Base Hospital No. 102 was composed entirely of volunteers, and was unique in many respects. The Army conferred authority to organize the hospital unit to Dr. (Lt. Col.) Joseph Danna, Dean of the Medical School at Loyola University in New Orleans, who would serve as chief surgeon. Danna and most of the 198 enlisted and 35 medical officers were Italian-Americans who spoke the language fluently. The core of the hospital was a cadre of ten sisters, all graduate nurses from the Catholic Daughters of Charity hospital association, who supervised a staff of 90 lay nurses and five female professional staff recruited from across the United States. All 105 women were inducted into the U.S. Army Nurse Corps Reserve. The 1000-bed hospital was fully equipped through a single $100,000 donation ($2.2 million in today’s dollar) by Mrs. Joan Deibert of New Orleans.

With the front line trenches less than 40 kilometers to the north, the Italian government formally declared the city of Vicenza a war zone in 1915. Gradually, Vicenza was transformed into a “city of hospitals,” with schools, villas, and religious institutions requisitioned for the war effort and converted to hospitals. In September, 2018, Base Hospital No. 102 occupied the former Dominican monastery of the Santa Corona church in downtown Vicenza, the site of the industrial trade school known as the “Rossi Institute.”

Sister Chrysostom Moynahan served as Chief Nurse for Base Hospital No. 102. Born in Ireland in 1863, she immigrated to America and graduated a professional nurse. Sister Moynahan served as an Army-affiliated nurse during the Spanish-American War, founded the first nursing school in Alabama, and in 1916 became the first registered nurse licensed in Alabama. Her vast experience and expertise facilitated an age waiver to lead the expeditionary women in Vicenza. As the nearest base medical unit to the Italian Front, the mission of Base Hospital No. 102 was as an evacuation hospital ---- to stabilize patients until they could be returned to duty or evacuated away from the front lines.

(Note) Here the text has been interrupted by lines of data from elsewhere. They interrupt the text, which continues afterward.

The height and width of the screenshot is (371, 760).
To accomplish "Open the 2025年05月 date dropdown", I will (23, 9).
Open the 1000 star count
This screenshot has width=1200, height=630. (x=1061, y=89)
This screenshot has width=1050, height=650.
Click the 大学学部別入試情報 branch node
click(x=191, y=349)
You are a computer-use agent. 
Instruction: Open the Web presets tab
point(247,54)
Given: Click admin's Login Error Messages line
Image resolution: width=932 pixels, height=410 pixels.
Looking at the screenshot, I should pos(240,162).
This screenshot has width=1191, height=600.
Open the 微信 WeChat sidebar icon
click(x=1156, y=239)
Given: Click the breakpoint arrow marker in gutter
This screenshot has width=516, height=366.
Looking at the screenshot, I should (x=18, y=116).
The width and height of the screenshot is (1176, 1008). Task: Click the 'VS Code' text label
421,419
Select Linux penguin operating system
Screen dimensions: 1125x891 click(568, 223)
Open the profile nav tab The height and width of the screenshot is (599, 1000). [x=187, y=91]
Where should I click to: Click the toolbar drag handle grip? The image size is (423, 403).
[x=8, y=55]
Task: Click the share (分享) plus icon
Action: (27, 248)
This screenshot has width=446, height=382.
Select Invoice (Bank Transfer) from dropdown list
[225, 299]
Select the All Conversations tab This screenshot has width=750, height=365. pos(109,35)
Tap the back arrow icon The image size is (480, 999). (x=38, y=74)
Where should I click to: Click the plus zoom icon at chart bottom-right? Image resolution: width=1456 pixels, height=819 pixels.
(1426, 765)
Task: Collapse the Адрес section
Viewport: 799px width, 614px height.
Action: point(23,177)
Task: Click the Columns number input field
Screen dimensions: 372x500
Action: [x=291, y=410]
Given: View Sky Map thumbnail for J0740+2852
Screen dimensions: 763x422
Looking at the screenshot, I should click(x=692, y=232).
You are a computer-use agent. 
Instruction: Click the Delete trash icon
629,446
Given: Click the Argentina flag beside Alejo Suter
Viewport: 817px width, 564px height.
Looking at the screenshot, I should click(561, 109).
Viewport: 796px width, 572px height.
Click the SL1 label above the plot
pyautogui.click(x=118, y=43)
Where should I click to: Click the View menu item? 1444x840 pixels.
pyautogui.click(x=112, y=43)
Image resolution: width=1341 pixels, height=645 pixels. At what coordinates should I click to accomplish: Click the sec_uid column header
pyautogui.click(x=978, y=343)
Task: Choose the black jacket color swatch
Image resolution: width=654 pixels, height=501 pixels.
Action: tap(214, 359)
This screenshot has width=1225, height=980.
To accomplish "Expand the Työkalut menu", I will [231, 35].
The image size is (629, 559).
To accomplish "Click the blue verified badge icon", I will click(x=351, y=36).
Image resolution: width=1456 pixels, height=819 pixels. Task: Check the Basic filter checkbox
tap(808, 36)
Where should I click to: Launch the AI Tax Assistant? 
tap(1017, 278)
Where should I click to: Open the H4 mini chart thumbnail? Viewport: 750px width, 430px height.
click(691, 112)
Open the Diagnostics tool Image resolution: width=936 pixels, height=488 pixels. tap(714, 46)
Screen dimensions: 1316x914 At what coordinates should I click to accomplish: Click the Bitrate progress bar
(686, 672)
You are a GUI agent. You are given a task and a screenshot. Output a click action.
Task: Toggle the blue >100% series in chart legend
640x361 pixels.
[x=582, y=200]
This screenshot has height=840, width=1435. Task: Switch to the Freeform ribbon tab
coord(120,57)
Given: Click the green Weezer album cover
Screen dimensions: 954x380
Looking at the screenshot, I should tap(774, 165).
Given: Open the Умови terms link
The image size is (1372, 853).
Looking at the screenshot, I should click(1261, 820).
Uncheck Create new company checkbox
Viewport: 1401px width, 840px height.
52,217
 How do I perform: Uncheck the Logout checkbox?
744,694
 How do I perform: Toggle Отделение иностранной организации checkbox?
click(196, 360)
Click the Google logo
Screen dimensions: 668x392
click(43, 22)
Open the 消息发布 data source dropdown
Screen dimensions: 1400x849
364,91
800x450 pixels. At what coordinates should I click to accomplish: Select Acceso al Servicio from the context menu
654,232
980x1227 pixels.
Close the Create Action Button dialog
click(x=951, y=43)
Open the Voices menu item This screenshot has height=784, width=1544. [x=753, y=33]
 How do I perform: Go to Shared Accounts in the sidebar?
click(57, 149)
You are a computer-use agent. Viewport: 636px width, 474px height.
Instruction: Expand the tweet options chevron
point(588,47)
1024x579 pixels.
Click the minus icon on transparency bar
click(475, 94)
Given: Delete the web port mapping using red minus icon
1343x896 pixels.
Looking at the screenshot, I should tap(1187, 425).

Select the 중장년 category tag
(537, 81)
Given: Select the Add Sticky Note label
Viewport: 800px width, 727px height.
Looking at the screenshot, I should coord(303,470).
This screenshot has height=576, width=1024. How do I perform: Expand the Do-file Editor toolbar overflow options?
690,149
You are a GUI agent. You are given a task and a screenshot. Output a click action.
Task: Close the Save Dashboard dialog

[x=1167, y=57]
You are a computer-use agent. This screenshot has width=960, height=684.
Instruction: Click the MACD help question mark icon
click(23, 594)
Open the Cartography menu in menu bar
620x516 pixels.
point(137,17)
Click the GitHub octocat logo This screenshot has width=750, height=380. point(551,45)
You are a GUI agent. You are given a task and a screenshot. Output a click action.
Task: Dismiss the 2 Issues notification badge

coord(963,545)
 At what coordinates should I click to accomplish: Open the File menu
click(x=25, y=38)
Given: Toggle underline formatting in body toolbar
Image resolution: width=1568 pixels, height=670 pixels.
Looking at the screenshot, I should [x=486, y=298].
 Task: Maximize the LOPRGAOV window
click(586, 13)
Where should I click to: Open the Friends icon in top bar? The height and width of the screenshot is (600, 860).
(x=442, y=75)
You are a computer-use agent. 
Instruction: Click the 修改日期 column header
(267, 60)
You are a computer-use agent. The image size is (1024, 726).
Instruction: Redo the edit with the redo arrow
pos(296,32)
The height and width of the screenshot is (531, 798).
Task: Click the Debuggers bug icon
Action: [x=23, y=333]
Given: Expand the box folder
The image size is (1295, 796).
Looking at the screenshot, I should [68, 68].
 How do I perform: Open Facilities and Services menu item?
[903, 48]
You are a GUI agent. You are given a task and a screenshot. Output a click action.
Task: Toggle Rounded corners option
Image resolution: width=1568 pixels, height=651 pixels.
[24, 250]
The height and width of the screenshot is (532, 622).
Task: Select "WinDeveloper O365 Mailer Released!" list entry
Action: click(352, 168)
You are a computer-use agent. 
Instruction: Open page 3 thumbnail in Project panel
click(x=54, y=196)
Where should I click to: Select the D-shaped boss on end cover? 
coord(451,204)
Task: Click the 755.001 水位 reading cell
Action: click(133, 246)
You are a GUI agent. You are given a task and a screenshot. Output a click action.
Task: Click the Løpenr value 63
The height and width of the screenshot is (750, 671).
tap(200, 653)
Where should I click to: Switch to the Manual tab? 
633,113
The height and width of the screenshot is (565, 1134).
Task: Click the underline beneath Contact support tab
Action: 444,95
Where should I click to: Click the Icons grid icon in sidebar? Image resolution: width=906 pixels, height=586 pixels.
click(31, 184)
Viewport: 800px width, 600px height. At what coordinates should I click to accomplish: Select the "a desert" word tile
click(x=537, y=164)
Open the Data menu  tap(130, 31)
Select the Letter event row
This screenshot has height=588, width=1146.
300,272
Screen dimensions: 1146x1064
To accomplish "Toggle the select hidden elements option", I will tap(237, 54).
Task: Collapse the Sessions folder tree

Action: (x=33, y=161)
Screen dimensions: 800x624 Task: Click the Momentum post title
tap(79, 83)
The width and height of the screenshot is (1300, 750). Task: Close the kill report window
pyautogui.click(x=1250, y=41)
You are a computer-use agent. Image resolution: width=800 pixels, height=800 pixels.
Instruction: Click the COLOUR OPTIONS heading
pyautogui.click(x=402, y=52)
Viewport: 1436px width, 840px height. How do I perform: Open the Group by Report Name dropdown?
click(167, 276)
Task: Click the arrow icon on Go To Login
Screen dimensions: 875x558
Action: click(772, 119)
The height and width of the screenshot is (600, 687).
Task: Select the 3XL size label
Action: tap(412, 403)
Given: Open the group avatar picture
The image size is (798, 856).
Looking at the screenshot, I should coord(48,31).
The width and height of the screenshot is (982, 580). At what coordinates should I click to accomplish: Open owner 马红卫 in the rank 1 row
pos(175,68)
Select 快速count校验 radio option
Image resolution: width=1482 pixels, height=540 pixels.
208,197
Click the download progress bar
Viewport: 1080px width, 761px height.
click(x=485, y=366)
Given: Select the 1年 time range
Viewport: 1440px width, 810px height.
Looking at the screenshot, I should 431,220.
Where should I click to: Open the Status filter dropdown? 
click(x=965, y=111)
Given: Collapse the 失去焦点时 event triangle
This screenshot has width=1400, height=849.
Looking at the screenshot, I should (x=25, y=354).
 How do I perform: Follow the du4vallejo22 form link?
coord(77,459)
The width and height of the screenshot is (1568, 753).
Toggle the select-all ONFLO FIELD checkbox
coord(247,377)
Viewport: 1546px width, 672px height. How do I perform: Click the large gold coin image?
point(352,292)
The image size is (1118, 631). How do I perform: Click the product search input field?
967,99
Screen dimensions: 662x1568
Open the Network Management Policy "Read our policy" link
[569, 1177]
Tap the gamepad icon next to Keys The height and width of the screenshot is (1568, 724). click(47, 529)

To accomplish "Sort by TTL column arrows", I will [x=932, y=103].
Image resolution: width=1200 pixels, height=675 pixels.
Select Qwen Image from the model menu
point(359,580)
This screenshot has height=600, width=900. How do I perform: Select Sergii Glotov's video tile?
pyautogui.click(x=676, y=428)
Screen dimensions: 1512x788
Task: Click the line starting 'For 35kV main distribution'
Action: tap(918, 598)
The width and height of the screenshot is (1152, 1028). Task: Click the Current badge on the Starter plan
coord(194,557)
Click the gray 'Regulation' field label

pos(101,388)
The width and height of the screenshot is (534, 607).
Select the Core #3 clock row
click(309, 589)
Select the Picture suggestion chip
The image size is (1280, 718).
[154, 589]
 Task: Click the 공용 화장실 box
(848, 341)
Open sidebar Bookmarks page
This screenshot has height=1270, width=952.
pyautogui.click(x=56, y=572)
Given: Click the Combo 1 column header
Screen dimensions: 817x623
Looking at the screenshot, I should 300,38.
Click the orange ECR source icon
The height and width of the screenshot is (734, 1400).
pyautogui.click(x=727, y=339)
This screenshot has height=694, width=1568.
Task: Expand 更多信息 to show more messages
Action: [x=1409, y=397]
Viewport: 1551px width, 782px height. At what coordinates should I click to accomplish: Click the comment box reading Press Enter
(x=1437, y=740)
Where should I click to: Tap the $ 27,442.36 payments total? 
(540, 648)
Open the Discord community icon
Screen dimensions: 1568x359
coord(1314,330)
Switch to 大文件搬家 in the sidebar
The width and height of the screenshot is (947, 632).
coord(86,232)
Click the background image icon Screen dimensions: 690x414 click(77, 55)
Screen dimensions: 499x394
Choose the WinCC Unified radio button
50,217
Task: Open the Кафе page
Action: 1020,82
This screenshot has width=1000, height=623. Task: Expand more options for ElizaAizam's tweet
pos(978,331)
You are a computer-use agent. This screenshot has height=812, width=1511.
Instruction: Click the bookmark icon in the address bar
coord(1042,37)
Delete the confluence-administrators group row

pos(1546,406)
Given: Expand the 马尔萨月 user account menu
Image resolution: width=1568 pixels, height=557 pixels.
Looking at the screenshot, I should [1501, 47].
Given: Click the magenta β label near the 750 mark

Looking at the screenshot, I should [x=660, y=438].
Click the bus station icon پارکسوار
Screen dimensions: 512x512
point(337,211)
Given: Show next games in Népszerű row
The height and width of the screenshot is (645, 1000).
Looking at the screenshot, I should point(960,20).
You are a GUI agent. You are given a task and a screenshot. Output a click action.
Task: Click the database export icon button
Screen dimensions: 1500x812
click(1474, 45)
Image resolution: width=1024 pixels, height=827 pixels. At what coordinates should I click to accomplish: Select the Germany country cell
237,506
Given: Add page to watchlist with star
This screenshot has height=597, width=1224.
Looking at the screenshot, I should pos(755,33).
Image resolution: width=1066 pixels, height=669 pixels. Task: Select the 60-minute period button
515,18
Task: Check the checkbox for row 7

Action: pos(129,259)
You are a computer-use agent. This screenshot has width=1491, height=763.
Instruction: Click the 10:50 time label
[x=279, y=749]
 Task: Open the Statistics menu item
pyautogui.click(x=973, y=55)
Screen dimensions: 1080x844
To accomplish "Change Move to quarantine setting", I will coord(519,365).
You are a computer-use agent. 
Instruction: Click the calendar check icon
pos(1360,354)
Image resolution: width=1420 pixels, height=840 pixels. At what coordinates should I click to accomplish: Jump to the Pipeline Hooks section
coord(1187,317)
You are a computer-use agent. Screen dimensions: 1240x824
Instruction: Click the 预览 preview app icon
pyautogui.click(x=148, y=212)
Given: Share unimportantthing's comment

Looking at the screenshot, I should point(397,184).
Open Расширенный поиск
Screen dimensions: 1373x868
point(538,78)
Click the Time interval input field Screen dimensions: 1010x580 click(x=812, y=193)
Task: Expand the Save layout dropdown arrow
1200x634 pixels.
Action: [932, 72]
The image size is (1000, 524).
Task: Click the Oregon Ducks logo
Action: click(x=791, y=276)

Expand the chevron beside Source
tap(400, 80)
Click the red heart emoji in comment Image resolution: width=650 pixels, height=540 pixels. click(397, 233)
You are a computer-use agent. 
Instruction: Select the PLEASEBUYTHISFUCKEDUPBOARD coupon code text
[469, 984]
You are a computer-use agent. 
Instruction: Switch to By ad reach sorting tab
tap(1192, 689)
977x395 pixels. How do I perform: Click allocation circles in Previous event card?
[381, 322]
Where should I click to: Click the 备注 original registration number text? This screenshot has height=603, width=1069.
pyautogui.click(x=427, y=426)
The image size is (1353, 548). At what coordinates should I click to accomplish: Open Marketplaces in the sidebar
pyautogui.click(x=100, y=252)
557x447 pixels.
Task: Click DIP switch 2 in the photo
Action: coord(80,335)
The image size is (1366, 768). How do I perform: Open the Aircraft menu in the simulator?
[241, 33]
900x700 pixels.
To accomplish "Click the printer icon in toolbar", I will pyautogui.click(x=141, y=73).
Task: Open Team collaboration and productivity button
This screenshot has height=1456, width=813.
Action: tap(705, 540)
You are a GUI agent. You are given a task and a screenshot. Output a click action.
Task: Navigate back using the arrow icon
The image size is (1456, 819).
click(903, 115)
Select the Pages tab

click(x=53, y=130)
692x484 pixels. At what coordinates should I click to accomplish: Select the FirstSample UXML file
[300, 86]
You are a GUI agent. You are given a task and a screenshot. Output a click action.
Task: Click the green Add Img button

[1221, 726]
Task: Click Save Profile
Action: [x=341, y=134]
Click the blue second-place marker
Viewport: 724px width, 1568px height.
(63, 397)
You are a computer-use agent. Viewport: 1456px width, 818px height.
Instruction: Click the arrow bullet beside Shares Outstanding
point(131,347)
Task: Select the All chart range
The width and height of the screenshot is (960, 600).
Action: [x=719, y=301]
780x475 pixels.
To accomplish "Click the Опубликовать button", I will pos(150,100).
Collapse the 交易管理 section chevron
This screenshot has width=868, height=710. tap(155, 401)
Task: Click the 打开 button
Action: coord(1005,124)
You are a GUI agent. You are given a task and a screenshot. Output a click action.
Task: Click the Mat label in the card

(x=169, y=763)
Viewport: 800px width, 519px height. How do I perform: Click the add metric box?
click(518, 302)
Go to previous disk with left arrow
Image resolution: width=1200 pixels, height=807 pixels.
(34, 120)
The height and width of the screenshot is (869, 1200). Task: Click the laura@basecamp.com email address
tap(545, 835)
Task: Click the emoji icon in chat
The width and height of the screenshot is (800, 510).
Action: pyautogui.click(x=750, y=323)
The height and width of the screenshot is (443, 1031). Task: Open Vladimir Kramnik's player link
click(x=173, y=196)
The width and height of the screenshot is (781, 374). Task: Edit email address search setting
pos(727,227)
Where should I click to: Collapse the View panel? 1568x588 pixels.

Under the leadership of Sister Moynahan, the American women forming the nucleus of the hospital in Vicenza treated over 3,000 American, Italian, French, British, and Czechoslovakian soldiers wounded fighting the Austro-Hungarian Army, including some prisoners-of-war. In addition to traumatic combat injuries, the American nurses treated burns from mustard gas, pneumonia, malaria, and influenza. Remarkably, only 28 patients died.
Life in Vicenza for the American nurses was spartan. The booming of artillery fire from the front was constant, and food rations were often very limited. On four occasions Vicenza was attacked by Austrian aircraft, with bombs landing near the American hospital. Because wood and coal were in short supply, heating the hospital during the cold winter months was virtually impossible, and some staff suffered from frostbite. The Armistice ending the Great War on November 11, 1918, did not signal an early return for these American women pioneers. Vicenza was in the grip of the (Spanish) Influenza Pandemic of 1918, which would eventually consume up to 600,000 lives in Italy alone. Miraculously, none of the 800 influenza patients treated at Base Hospital No. 102 died from the disease. The American women implemented novel techniques to combat airborne viruses, and served as mentors and instructors to many Italian nurse practitioners.

Base Hospital No. 102 in Vicenza closed in March 1919, and the nurses and staff shipped out of Genova bound for New York. Officially commended by the Sixth Army for its service, the Italian government awarded unit personnel the Great War service ribbon with the Monte Grappa campaign device. The unprecedented contributions of women in the Great War are epitomized by the 105 American women who formed the core of the first United States military base in Vicenza.